Fortunately, the widget we sell is good enough they'll want to buy again within a few months. So our rule is pretty simple - we won't send another batch of widgets until they've paid the overdue invoice for the last batch.
And if they've dicked us around too much in the past - we send them a proforma invoice. They can pay before we dispatch.
> just let it slide because the relationship feels more important than the cash
What use is a 'relationship' with a customer that doesn't pay?
Sure, you might hope to parlay a good relationship into larger orders in the future. It's natural to have dollar signs cloud your vision when you're talking to someone at a well known multi-billion-dollar company. You hope this person ordering $500 of widgets for a prototype will place an order for $500,000 of widgets in due course.
But the truth is, for every person with the authority to place that huge order there are 100+ interns building one-off prototypes during 3 month summer internships. If your contact can't get a $500 invoice paid, then you're not talking to someone with the authority to spend $500,000.
>>> Nothing depreciates faster than the value of a service rendered. <<<
Always get paid in advance. We always had more customers than we could service, so we only worked on stuff that was already paid for. Customers became their own bill-collector when they were trained from contract signing that is how things work. Terms like "2/10 Net 30" will never make your life easier than simply getting paid first.
my strategy is to raise prices, then offer a discount for customers who pay net-7 and even greater discount if they pay in advance.
fun story: I once got $400,000 from a famous venture capital firm who was buying a service from my company and they paid 6 months in advance for 5% discount. In other words, dilution free financing from a VC fund !!!
- some generic context, containing a bunch of em dashes of course, with a vague background that isn't tied to a specific incident
- a claim like "most ___ I've talked to about this" within the first few sentences.
- ends with a series of questions as though they're soliciting more input
I feel like these all must be coming from a single person...
If your customer is legitimately having a money issues or something else, and they are actually a customer, they will contact you and attempt to work something out.

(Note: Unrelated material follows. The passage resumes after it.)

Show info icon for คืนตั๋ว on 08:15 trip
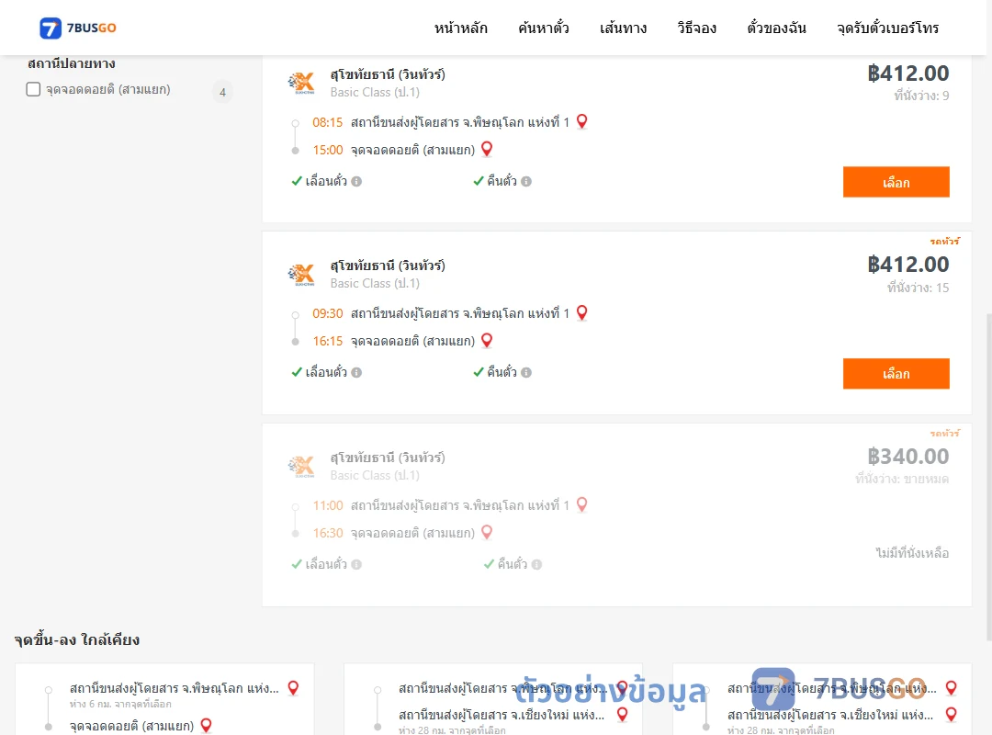(525, 182)
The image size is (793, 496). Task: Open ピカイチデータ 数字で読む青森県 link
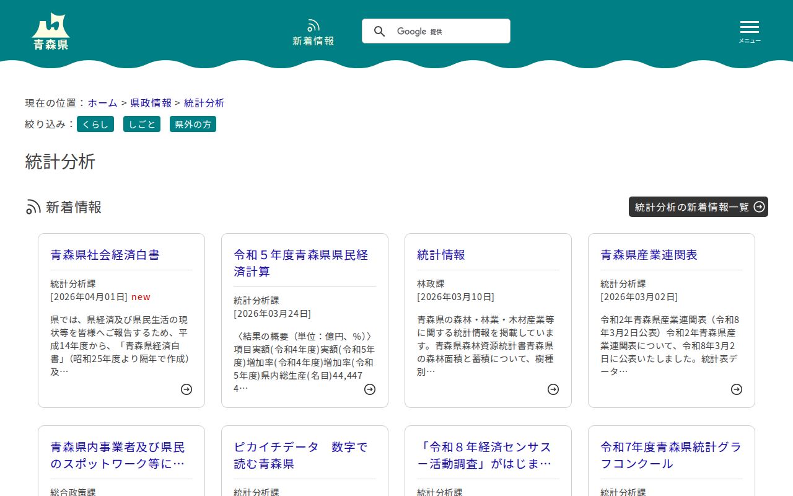(300, 455)
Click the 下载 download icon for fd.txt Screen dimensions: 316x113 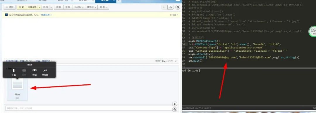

If they just ignore you, they are not a customer and should be treated as such.
Depending on customer personality, they may or may not contact you. It's also possible that if they're having money issues that they are freaking out, frozen, and scared to reach out. Though I'm thinking more of very small businesses here where it's more of a personal thing than a corporate thing.
On your payment reminder notes, when it really is late, you can consider putting in some wording that hints at "we know sometimes small businesses can have financial issues" and genuinely suggest there are ways you can help. If it's a small friendly business in a scary time, they might be genuinely relieved that you show that you care... while simultaneously, if it's a business that isn't in financial trouble at all, and was just trying to stretch out their Net 30 to earn extra interest, they may be so outraged by the implication that they are "poor" they they will pay up quickly just to show they are not poor.
It won't help every case, and this only happened very very rarely to me (so I'd defer to the judgment of others). But depending on your customers, this could be a useful approach to have in your toolkit.
Haven't really used it yet because we don't have a problem with late payments, but I do think it would work, because our B2B customers are usually very appreciative of saving small percentages when we offer it, and unlikely to just give up that money by being late.
It doesn’t work when solvency is an issue but you should know your customers and mitigate that risk accordingly
You gotta be a utility and have a service you can cut off.
1. We schedule payment up front before we do work (retainer), but we do not force payment due to emergency or cash flow issues of companies.
2. After 2 weeks we start charging compounding interest on the payment.
3. If 2 months go by and we have not been paid, we stop all services, and the outstanding invoices continue to accrue interest till paid
- A delay of more than one month without justification = immediate suspension of service.
- If the service was suspended due to non-payment, next collaboration only continues with full prepayment for the next month.
- Transfer of intellectual property and copyrights only after final payment.
Good luck!
If they are evasive, then state when you will be withdrawing the service.
Next month before it is due, call them, check they have the invoice on their ledger and ask the payment date. The squeaky hinge gets the oil. Eventually it gets easier to pay you than deal with your calls. Accounts payable people often have more discretion than they will ever let on about who gets paid when. They put the people who call higher up the list to save the aggravation
Escalations. Tell them that if you continue to receive late payment then you will have to withdraw credit and put them on advance payment.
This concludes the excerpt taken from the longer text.